Comprehensive Evaluation of RAG Pipelines in QA Systems: Insights from the CRAG Benchmark

Mert Yazan

Leiden University

Jirui Qi

University of Groningen

Xinyi Chen

University of Amsterdam

Andreas Paraskeva

Leiden University

Yumeng Wang

Leiden University

Mohanna Hoveyda

Radboud University

The rise of retrieval augmented generation (RAG) with Large Language Models (LLMs) has motivated the introduction of a diverse array of pipelines and modules to improve question-answering systems. Yet, the abundance of approaches and the variability of benchmarks complicate the evaluation and comparison of RAG pipelines. By participating in the Comprehensive Retrieval Augmented Generation (CRAG) Benchmark challenge at the KDD Cup 2024, we aim to conduct a thorough evaluation of state-of-the-art RAG pipelines to discern their efficacy across a spectrum of question types and subsequently enhance their design based on our findings.

The CRAG Benchmark provides a rigorous testing ground with eight different question types, including but not limited to factual, conditioned, multihop, and false premise questions. The evaluation metrics favor the generation of correct answers but also penalize “hallucinations”. Simulating real-world usage scenarios, the time limit to answer any type of question is only 30 seconds, which considerably narrows down the possible solution space. Participants are restricted to using Llama 2 and 3 models, and the amount of GPUs they can use is limited.
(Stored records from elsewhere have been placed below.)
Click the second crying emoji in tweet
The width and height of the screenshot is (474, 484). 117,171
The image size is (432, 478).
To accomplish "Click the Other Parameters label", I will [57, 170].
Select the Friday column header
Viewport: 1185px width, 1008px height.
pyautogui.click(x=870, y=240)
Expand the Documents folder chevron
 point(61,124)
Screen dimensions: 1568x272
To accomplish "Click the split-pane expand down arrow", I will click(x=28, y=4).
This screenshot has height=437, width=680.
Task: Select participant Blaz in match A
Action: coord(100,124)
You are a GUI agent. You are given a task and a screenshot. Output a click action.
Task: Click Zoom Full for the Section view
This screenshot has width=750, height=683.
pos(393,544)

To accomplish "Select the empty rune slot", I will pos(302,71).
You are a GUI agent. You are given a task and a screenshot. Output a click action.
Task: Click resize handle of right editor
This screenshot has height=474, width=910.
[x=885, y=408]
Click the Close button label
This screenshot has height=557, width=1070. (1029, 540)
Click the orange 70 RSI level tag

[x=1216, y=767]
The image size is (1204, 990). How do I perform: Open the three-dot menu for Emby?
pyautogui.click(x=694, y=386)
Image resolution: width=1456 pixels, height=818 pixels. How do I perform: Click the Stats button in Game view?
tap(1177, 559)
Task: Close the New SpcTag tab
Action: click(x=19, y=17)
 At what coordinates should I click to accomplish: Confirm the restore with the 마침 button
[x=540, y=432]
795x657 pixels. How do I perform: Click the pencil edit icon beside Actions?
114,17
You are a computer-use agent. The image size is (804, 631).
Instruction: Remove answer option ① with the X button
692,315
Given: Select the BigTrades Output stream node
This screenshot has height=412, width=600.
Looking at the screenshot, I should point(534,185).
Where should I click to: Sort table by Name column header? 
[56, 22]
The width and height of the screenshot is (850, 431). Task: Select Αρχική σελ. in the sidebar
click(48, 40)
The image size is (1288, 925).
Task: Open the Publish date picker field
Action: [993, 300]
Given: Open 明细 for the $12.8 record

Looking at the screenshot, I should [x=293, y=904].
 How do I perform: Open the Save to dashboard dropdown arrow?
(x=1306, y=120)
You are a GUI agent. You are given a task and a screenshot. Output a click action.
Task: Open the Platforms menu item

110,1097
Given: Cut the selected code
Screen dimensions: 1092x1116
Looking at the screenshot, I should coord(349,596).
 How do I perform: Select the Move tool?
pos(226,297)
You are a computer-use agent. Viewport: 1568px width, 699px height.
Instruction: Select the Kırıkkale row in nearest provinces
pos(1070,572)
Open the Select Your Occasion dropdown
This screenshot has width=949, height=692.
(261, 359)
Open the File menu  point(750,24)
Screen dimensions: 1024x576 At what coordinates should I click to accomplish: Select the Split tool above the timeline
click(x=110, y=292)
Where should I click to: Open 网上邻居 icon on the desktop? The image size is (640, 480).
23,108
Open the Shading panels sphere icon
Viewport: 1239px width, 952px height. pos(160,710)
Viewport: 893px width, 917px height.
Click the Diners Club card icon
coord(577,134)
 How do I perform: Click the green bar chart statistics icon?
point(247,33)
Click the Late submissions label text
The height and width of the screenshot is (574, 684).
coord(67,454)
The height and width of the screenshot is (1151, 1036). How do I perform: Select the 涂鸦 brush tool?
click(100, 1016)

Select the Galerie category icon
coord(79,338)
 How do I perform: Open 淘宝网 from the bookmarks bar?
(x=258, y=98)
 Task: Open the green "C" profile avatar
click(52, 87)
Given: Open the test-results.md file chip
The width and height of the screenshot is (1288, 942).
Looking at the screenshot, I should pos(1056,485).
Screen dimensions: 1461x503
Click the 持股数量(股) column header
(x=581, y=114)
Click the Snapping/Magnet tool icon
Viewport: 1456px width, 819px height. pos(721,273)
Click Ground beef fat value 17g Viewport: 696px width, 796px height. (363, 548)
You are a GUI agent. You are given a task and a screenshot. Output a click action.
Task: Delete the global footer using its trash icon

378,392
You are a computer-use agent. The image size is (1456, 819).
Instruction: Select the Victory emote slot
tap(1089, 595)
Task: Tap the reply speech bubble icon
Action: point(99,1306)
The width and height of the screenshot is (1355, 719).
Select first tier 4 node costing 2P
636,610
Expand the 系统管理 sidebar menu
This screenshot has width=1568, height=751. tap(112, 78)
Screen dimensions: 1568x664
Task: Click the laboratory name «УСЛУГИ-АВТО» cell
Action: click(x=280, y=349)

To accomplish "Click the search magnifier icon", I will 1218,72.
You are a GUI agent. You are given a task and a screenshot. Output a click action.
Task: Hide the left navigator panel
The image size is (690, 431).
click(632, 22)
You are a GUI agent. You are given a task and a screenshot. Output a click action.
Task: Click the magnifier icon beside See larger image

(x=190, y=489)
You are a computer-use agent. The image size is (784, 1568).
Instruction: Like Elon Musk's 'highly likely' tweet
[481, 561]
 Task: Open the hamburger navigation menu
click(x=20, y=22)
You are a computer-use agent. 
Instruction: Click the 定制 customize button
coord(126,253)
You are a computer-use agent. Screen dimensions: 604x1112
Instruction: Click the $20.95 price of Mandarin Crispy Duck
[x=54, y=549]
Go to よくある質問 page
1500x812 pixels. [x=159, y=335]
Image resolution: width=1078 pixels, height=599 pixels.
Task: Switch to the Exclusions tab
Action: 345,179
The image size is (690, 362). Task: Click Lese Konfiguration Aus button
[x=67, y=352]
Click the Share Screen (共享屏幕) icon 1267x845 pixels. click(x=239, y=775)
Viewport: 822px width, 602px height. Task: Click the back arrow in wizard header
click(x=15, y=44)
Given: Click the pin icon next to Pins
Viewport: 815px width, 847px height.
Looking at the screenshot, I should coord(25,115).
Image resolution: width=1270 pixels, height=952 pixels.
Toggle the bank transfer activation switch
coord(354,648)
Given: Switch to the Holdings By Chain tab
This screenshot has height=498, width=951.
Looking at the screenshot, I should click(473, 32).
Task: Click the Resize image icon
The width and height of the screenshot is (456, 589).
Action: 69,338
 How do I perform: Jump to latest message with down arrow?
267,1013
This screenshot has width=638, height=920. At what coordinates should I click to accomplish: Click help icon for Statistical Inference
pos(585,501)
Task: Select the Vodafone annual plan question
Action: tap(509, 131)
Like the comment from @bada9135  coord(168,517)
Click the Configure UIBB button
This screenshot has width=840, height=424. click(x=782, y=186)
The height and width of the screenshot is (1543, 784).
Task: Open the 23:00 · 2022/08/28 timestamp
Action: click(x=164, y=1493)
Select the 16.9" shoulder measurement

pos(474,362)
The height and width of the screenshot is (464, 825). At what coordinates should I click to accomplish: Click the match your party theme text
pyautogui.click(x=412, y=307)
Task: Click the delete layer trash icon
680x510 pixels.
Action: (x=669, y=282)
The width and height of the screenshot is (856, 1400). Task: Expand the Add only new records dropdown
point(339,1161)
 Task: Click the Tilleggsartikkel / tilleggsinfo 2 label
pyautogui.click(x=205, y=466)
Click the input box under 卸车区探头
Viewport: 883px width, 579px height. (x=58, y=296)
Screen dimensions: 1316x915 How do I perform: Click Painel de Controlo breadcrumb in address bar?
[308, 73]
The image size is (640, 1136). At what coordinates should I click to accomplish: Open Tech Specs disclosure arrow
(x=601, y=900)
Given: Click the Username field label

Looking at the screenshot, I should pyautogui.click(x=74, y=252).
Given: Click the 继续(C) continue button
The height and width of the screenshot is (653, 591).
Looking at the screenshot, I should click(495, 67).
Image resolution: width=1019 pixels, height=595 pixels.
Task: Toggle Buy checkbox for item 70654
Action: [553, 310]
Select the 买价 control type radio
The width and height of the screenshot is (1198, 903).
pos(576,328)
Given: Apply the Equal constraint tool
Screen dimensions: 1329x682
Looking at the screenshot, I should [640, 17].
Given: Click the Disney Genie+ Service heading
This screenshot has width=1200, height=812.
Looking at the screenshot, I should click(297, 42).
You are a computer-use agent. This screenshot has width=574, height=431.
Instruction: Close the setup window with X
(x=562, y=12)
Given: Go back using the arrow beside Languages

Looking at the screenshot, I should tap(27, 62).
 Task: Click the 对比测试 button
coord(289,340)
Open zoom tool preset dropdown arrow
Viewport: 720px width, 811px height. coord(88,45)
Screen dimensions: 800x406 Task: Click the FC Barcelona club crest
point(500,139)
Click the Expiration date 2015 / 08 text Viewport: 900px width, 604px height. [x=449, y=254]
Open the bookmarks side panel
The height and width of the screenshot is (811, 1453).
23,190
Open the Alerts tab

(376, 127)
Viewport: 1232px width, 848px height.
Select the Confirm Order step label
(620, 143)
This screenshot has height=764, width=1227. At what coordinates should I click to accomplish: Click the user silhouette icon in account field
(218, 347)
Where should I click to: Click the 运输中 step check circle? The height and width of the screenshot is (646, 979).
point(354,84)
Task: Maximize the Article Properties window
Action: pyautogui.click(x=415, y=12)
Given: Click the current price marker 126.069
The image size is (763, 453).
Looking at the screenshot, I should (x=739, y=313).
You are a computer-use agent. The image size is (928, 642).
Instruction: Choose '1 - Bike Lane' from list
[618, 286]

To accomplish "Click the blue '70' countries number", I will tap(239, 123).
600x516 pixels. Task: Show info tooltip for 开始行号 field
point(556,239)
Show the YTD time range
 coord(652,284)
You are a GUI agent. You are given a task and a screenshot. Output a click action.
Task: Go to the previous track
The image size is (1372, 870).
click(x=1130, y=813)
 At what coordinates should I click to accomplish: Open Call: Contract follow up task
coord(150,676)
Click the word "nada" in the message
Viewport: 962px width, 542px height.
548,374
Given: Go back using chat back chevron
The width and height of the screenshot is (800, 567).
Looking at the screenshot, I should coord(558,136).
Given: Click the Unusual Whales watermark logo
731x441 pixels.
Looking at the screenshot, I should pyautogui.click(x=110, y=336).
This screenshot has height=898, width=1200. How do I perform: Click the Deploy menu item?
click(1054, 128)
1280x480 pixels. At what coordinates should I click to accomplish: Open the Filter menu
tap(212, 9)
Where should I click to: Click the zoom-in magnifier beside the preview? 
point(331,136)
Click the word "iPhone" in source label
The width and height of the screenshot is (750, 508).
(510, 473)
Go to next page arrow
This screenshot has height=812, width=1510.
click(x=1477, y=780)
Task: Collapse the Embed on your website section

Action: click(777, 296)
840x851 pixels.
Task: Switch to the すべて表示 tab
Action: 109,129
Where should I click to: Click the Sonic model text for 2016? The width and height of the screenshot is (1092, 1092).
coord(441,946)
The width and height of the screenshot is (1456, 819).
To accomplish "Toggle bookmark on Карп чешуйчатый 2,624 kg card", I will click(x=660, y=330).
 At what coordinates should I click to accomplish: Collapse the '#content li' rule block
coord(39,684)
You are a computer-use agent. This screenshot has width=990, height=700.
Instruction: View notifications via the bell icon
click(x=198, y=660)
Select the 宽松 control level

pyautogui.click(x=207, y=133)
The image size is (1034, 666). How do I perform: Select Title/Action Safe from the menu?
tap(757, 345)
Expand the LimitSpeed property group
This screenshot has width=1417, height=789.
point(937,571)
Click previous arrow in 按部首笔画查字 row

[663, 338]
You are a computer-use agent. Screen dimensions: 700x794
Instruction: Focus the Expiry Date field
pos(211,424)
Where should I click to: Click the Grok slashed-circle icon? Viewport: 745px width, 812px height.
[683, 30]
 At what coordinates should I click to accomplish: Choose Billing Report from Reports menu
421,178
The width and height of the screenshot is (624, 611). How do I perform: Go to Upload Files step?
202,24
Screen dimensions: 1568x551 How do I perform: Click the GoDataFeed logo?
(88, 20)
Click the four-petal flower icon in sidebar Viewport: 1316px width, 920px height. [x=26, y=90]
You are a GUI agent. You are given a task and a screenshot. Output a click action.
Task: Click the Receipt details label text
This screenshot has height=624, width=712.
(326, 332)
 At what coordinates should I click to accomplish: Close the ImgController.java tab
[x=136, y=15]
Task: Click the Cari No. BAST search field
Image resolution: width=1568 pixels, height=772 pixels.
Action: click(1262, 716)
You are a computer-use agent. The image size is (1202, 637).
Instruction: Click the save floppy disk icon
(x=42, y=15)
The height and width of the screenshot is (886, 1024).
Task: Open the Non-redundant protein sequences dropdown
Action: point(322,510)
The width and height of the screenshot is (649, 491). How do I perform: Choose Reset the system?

In our study, we implement various modules and RAG pipelines, which include but are not limited to:
• Preprocessing to minimize redundancy in the retrieved results.
• Ranking Algorithms comparison including BM25, GTR, ColBERT, and DPR.
• Content Summarization and Augmentation via Noise to refine the raw retrieved data.
• Advanced Filtering Techniques such as entailment, MIRAGE, or conditional cross-mutual information to enhance the relevance and accuracy of the search content.
• Various Prompting Schemes and Query Regeneration for improved query handling.
• GraphRAG and Information Retrieval Enhanced Chains of Thought (CoT) for better interaction between the LLM and the retrieval module.

In addition to these approaches, we evaluate per-question type and include the effect of various LLM versions and sizes on the performance as well.

Our preliminary results indicate:
Incorrect Answer Persistence: Given information retrieval results, vanilla LLMs occasionally generate incorrect or irrelevant answers. This underscores the probability of LLMs’ inability to correctly utilize the input text or the insufficiency of helpful information in the retrieved data.
Improvement with Enhanced Filtering: Implementing filtering techniques, significantly boosts system performance by prioritizing accurate and relevant information and omitting the incorrect/irrelevant search results.
Computational Demand Variability: Different question types demand varying levels of computational processing. While some queries are resolved with straightforward retrieval, others require complex reasoning and information synthesis, suggesting the necessity for adaptive or question-type-specific pipeline configurations.

This ongoing project aims to continue evaluating and refining the mentioned and future observations into actionable insights that can guide the development of more effective and efficient RAG systems. By addressing these specific errors and operational challenges, we contribute to enhancing reliability and robustness within the constraints of practical QA applications.